According to the event’s website, “This annual FREE on-line event celebrates that a hard penis is not the sole measure of desire, virility, or the capacity for intimacy. We’re expanding the perspective of “what to do?” from pills, pumps, and injections to connection, pleasure, and self-advocacy.” Attend via the event’s YouTube channel.
Soft Cock Appreciation Week was founded by Michelle Renee, a professional cuddler and surrogate partner.
This year’s program
Erica Leroye, the organizer and hostess, promises fourteen “authentic enjoyable conversations about male sexuality” from a number of speakers including health and sexuality professionals, ethical erotica creators, and men who create community to “conquer the feelings of isolation that so often accompany sexual changes.”
The program will demonstrate how “everyday folk…are flipping the proverbial sheets and modeling how to engage in sexual conversations, while also offering practical and do-able suggestions.”
Every day, two new presentations will be dropped into the SCW YouTube channel.
Additionally, the event will feature “A Soft Place to Land,” daily live sessions consisting of 60-90 minutes of Q&As, conversations, embodiment exercises, and shared stories.
On Saturday, November. 16th at 5:00 PM PST, attendees can watch or even participate in a fun and informative “Soft and Sexy” Open Mic. Sign up for free tickets here.
While centering the perspective of cis-straight, bi, and queer men and the people who work with and love them, SCW welcomes everyone, as not all people with a penis identify as male and not all males have penises.
The significance of soft
For many people with penises, the societal and relational emphasis on sexual performance based on a reliable erection can provoke worry, anxiety, and a lack of self-confidence.
According to a recent study from Creighton University School of Medicine and the University of Birmingham, “The psychological and emotional ramifications of ED can be profound, impacting not only the afflicted individuals but also their partners. Unaddressed, it may precipitate anxiety, depression, diminished self-esteem, and strained interpersonal relationships.”
The researchers also say ED is a complex condition which may involve “organic, psychogenic, and mixed factors, often interwoven with comorbidities such as diabetes, cardiovascular disease, and neurologic disorders.”
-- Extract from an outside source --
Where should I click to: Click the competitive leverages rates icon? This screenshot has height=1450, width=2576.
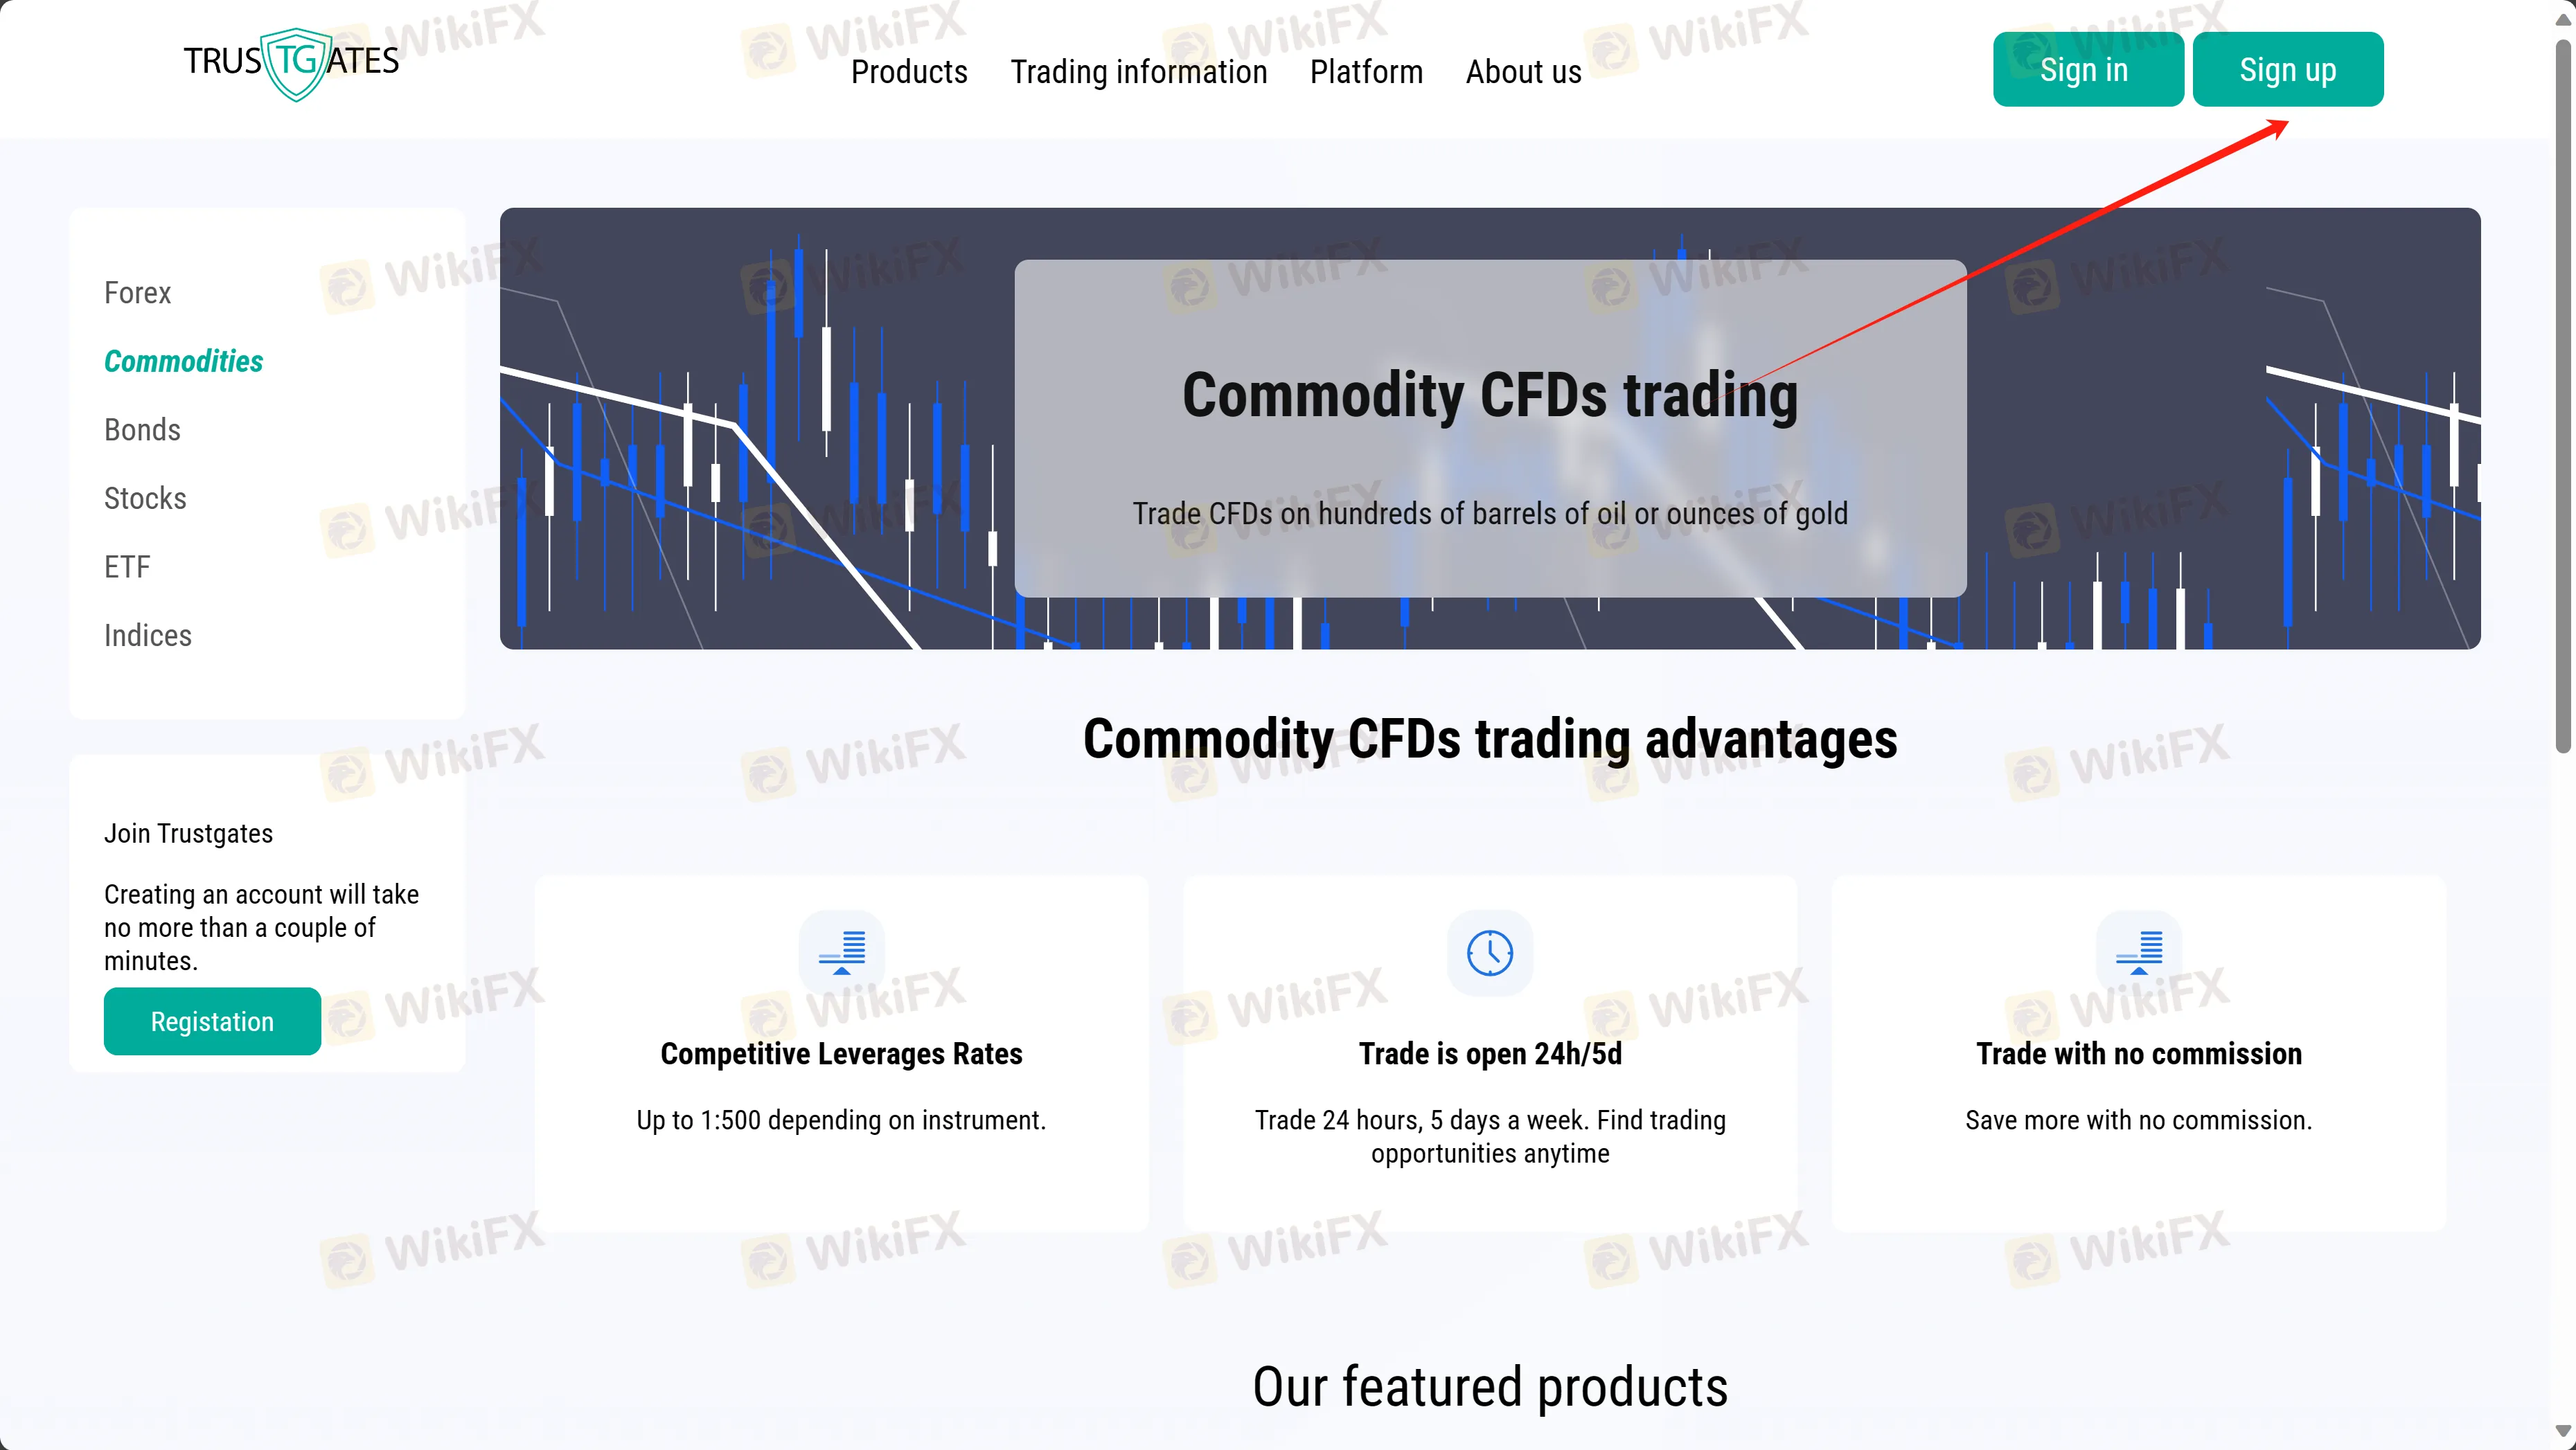click(x=842, y=951)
Recent research based on a survey of 1,822 cisgender men aged 18-87, found the national prevalence of what is usually called erectile dysfunction (ED) is 24.2% but “the results indicate that ED prevalence and severity remain highest in older age groups and that most individuals who meet criteria for ED have not sought medical care related to this concern.”
Though medically diagnosed ED may have one or more causes, the fear and shame experienced by many who have or suspect this condition creates unnecessary suffering.
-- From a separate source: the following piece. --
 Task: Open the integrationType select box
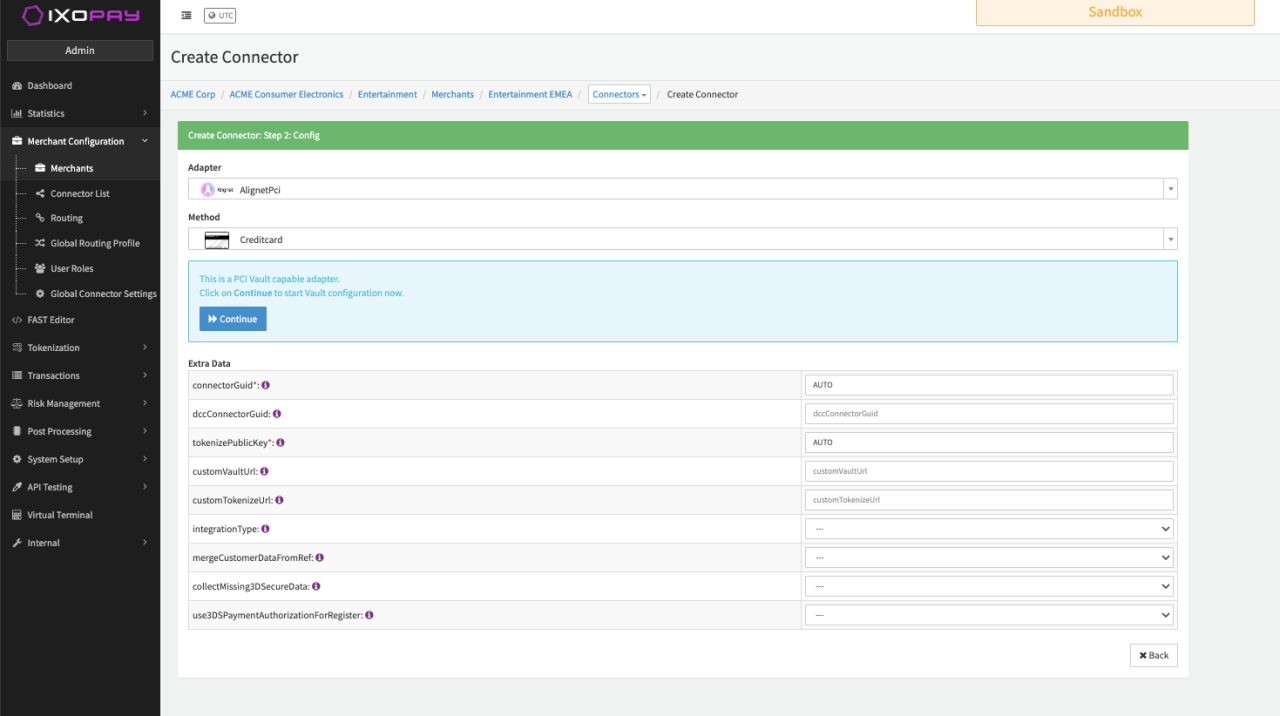[x=988, y=529]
Sex therapists, counselors, sexologists and medical professionals seek ways to assist their clients as a result, using a variety of therapies, medications, surgeries, hormones, and sex tech devices. There is nothing wrong with any of these things, but new perspectives are also necessary.
What if a fluctuating penis is not always a medical or mental health concern, or a sexual disaster, but simply the usual way this organ functions? And what if there are distinct pleasures to be had when the emphasis on erections is diminished? That’s where Soft Cock Appreciation Week comes in.
Choose joy: cooperators are standing by
Back in 1999, sex therapist Bernie Zilbergeld wrote powerfully about the “myths of male sexuality” and their destructive impact. He had a vision of “a sexuality in which people interact and relate, not just genitals…The goals of this intimate model of sex are pleasure, closeness, and self and partner enhancement, not performance or conquest.”
Today, many of us are still seeking ways to disconnect from the old, restrictive myths and to connect with each other in a more authentic way. And though it’s true that a growing number of high-tech sex toys, such as the Hot Octopuss Pulse Solo Essentials, deliver pleasure to soft penises as well as hard ones, there is so much more that we can do, including creating societal and relational changes.
I’m honored to be on the program for SCW and to have the opportunity to learn from others. As a sexologist, I firmly believe in expansions of our concepts and experiences of sexuality and where we each are in the mix.